- Also known as: Court Justice: Sydney
- Country of origin: Australia
- No. of episodes: 10

Production
- Executive producer: Michael Cordell
- Production locations: The Downing Centre, Sydney
- Running time: 30 min
- Production company: CJZ

Original release
- Network: Foxtel Crime & Investigation Network
- Release: 2 July 2017

= Court Justice: Sydney =

Court Justice: Sydney is an Australian factual television show that looks at the work of twelve magistrates who preside at the Downing Centre, a major courthouse complex in Sydney, New South Wales, Australia. This observational documentary series began on the Crime and Investigation Network on 2 July 2017. It is narrated by Chris Bourke.

==Overview==
This series takes a look inside one of the world's busiest local courts. The twelve magistrates that preside at Sydney’s Downing Centre handle over 30,000 cases every year, from minor traffic offences to major assaults. The defendants can range from habitual offenders to everyday citizens that have made bad mistakes.

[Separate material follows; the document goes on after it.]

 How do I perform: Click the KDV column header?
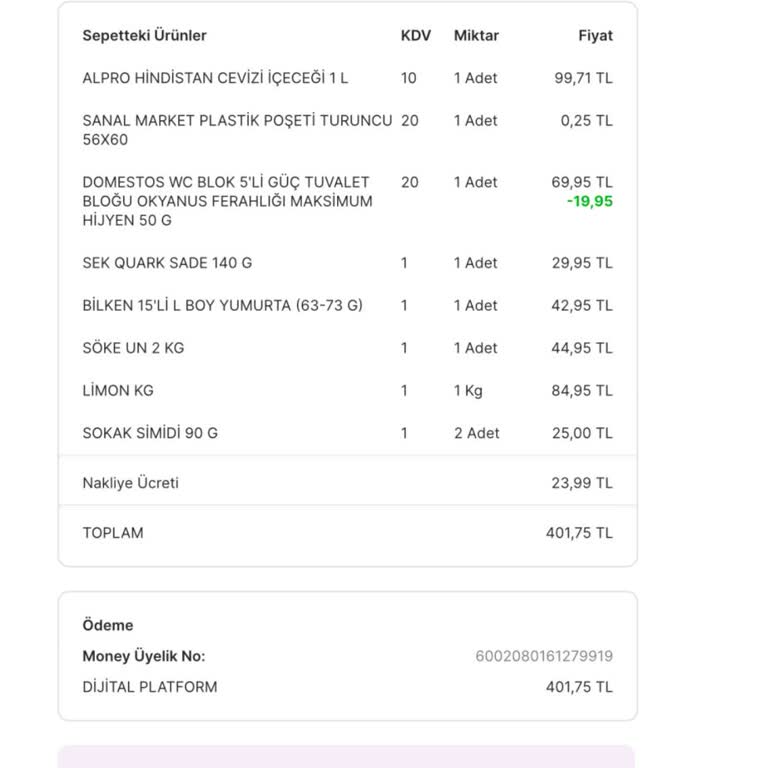[x=415, y=36]
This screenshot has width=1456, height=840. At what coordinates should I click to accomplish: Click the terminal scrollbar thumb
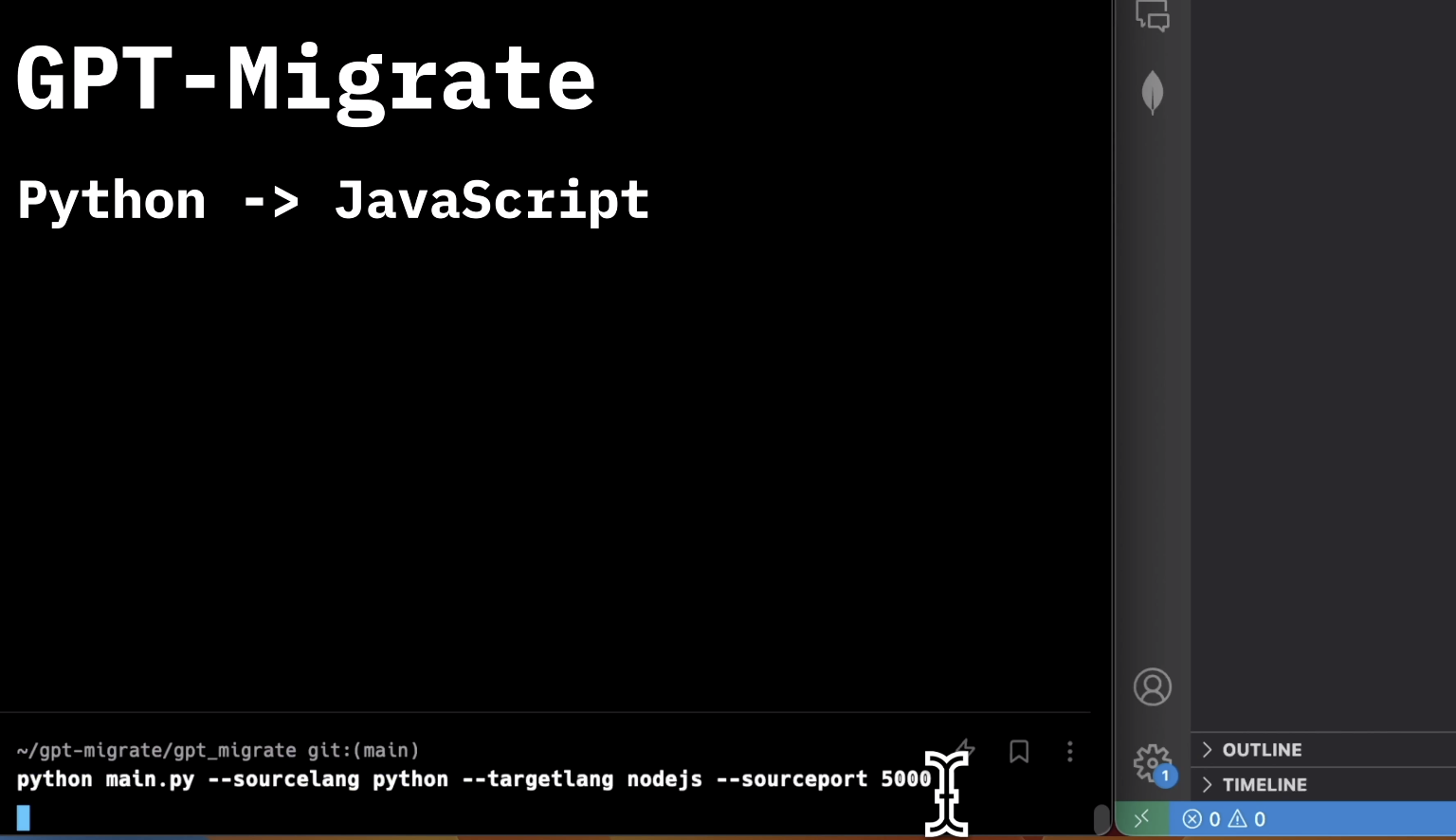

Court Justice is an observational documentary series made in Australia and is broadcast on Foxtel's Crime + Investigation Network. The series films real people and real cases taking place in The Downing Centre in Sydney. The twelve magistrates that preside at Sydney's Downing Centre handle over 30,000 cases every year; everything from minor traffic offences to major assaults. Court Justice Premiered on 2 July 2017 at 7.30 AEST.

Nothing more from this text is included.